Schlaf gehört zum Lernen dazu
Dein Gehirn hört nicht auf zu arbeiten, wenn du einschläfst — es schaltet in einen anderen Modus. Im Schlaf spielt es die Erfahrungen des Tages durch, verschiebt Informationen vom Kurzzeit- ins Langzeitgedächtnis und stärkt die Nervenbahnen, die du beim Lernen benutzt hast. Den Schlaf zu kürzen, um mehr Lernstunden reinzuquetschen, ist wie den Speichern-Knopf zu überspringen — du hast die Arbeit gemacht, aber die Ergebnisse nicht behalten.

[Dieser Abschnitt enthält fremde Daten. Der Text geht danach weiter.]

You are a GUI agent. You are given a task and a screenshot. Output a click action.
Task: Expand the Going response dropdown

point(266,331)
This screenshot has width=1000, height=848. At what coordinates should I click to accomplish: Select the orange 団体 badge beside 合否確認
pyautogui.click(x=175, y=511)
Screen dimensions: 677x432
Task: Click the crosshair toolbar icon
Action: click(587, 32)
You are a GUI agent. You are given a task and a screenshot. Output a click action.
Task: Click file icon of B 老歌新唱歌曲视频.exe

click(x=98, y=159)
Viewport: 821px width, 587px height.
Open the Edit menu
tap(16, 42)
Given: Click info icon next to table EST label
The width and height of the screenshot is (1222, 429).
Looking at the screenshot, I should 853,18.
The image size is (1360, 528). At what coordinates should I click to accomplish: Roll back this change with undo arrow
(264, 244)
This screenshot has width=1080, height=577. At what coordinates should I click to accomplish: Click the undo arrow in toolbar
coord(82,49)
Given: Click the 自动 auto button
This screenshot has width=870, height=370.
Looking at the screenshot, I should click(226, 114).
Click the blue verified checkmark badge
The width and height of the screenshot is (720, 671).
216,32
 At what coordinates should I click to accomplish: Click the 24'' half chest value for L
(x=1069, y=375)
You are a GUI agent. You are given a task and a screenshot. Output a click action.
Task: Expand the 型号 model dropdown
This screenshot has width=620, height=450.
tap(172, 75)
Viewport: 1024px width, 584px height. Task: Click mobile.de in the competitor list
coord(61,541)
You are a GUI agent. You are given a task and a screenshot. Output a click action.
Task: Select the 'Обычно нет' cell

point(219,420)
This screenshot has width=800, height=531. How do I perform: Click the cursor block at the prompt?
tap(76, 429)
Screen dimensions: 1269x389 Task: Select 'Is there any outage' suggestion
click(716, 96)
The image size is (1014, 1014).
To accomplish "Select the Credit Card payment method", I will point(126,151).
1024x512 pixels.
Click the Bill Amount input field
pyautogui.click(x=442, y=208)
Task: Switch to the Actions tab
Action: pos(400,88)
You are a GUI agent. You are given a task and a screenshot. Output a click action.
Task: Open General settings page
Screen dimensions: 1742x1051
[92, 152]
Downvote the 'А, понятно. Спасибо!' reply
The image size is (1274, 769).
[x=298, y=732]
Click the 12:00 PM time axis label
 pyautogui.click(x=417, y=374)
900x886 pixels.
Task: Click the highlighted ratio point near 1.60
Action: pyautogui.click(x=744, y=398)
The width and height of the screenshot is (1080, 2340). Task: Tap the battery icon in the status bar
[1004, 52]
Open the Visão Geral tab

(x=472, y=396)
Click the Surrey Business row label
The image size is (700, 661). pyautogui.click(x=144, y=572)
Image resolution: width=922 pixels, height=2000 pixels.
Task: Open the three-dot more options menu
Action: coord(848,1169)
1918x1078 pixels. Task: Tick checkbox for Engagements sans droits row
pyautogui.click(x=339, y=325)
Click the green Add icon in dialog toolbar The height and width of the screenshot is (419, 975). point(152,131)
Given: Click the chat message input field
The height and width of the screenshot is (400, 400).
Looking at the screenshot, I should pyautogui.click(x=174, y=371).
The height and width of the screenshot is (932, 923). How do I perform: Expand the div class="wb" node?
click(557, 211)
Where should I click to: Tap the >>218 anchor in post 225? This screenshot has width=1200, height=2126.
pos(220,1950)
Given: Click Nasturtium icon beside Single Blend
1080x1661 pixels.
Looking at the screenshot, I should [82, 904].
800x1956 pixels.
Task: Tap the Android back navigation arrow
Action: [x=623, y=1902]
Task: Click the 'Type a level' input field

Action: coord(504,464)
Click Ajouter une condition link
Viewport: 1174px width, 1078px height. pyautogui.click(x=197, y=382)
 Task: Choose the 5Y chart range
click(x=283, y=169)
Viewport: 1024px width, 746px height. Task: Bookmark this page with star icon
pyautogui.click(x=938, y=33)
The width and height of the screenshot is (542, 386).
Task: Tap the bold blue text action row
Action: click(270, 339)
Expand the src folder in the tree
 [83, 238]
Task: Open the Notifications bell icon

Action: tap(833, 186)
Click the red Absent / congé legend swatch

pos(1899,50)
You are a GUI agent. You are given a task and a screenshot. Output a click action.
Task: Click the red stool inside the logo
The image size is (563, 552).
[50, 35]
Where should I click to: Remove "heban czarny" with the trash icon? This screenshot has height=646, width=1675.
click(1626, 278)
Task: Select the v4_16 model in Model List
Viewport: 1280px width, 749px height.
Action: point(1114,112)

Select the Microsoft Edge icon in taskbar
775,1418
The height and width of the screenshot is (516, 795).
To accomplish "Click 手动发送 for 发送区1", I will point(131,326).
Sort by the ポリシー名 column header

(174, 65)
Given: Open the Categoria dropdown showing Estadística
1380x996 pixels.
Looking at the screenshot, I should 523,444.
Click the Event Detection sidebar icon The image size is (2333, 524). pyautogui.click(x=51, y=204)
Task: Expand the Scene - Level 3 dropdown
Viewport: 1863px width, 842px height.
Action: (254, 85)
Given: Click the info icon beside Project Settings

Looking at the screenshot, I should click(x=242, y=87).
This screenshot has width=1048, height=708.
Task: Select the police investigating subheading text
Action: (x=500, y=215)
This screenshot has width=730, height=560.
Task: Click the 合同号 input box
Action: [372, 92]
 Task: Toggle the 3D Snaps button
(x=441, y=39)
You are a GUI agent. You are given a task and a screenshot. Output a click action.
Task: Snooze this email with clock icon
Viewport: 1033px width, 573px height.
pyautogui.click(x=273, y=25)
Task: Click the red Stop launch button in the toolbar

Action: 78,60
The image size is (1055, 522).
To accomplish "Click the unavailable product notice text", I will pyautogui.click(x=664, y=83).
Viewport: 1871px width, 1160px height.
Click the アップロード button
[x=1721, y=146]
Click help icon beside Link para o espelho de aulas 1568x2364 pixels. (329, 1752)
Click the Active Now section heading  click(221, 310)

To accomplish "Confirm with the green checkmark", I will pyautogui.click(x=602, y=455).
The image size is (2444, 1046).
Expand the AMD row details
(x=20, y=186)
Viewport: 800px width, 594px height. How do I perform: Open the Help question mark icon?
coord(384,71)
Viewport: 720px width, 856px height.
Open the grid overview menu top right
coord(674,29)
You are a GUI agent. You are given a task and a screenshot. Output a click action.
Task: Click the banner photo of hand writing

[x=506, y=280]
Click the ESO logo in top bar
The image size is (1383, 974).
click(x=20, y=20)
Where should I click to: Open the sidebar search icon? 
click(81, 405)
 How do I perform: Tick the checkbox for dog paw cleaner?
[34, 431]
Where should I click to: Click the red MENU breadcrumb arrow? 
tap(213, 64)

Studien zeigen durchweg, dass Studierende, die nach dem Lernen schlafen, deutlich mehr behalten als diejenigen, die die Nacht durchpauken. Selbst ein 90-minütiger Mittagsschlaf zwischen Lernsitzungen verbessert die Erinnerung messbar. Betrachte Schlaf nicht als verlorene Zeit, sondern als die zweite Hälfte des Lernprozesses. Wenn du morgen eine Prüfung hast, ist das Beste, was du heute Abend tun kannst, eine angemessene Zeit zu lernen und dann tatsächlich ins Bett zu gehen.